• **RECORDS FOR PROCESSING**
☆ ☆ ☆ ☆ ☆
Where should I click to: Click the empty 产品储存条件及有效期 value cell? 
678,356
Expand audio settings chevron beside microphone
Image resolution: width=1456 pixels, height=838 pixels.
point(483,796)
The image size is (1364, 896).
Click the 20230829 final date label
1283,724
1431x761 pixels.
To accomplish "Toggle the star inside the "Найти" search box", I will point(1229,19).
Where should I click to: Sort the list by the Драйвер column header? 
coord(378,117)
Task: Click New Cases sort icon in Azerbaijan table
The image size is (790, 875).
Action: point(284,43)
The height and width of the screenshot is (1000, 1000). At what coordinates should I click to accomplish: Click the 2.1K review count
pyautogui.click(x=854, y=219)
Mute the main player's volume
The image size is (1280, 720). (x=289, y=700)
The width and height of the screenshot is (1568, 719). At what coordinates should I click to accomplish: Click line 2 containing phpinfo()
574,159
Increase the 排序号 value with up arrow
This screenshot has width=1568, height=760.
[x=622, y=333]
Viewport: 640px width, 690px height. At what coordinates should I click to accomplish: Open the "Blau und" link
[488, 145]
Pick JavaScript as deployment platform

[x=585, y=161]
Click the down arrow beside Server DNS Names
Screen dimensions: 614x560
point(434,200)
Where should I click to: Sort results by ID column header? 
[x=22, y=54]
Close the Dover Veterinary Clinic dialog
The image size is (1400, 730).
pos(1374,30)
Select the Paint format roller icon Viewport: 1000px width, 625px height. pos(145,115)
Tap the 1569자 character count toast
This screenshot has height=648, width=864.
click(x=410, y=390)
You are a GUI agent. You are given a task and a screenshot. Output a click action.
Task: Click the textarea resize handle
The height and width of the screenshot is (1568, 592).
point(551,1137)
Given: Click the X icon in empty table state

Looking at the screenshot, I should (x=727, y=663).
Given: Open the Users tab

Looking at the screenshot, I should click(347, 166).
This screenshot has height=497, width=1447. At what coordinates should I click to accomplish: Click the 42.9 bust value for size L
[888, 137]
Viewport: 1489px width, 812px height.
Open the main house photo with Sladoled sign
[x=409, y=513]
☆ ☆ ☆ ☆ ☆
• **EXERCISE INSTRUCTIONS**
The material should be transcribed in full, character for character.

• **WORKED SOLUTION**
Where should I click to: Click the empty 产品储存条件及有效期 value cell? 
678,356
Expand audio settings chevron beside microphone
Image resolution: width=1456 pixels, height=838 pixels.
point(483,796)
The image size is (1364, 896).
Click the 20230829 final date label
1283,724
1431x761 pixels.
To accomplish "Toggle the star inside the "Найти" search box", I will point(1229,19).
Where should I click to: Sort the list by the Драйвер column header? 
coord(378,117)
Task: Click New Cases sort icon in Azerbaijan table
The image size is (790, 875).
Action: point(284,43)
The height and width of the screenshot is (1000, 1000). At what coordinates should I click to accomplish: Click the 2.1K review count
pyautogui.click(x=854, y=219)
Mute the main player's volume
The image size is (1280, 720). (x=289, y=700)
The width and height of the screenshot is (1568, 719). At what coordinates should I click to accomplish: Click line 2 containing phpinfo()
574,159
Increase the 排序号 value with up arrow
This screenshot has width=1568, height=760.
[x=622, y=333]
Viewport: 640px width, 690px height. At what coordinates should I click to accomplish: Open the "Blau und" link
[488, 145]
Pick JavaScript as deployment platform

[x=585, y=161]
Click the down arrow beside Server DNS Names
Screen dimensions: 614x560
point(434,200)
Where should I click to: Sort results by ID column header? 
[x=22, y=54]
Close the Dover Veterinary Clinic dialog
The image size is (1400, 730).
pos(1374,30)
Select the Paint format roller icon Viewport: 1000px width, 625px height. pos(145,115)
Tap the 1569자 character count toast
This screenshot has height=648, width=864.
click(x=410, y=390)
You are a GUI agent. You are given a task and a screenshot. Output a click action.
Task: Click the textarea resize handle
The height and width of the screenshot is (1568, 592).
point(551,1137)
Given: Click the X icon in empty table state

Looking at the screenshot, I should (x=727, y=663).
Given: Open the Users tab

Looking at the screenshot, I should click(347, 166).
This screenshot has height=497, width=1447. At what coordinates should I click to accomplish: Click the 42.9 bust value for size L
[888, 137]
Viewport: 1489px width, 812px height.
Open the main house photo with Sladoled sign
[x=409, y=513]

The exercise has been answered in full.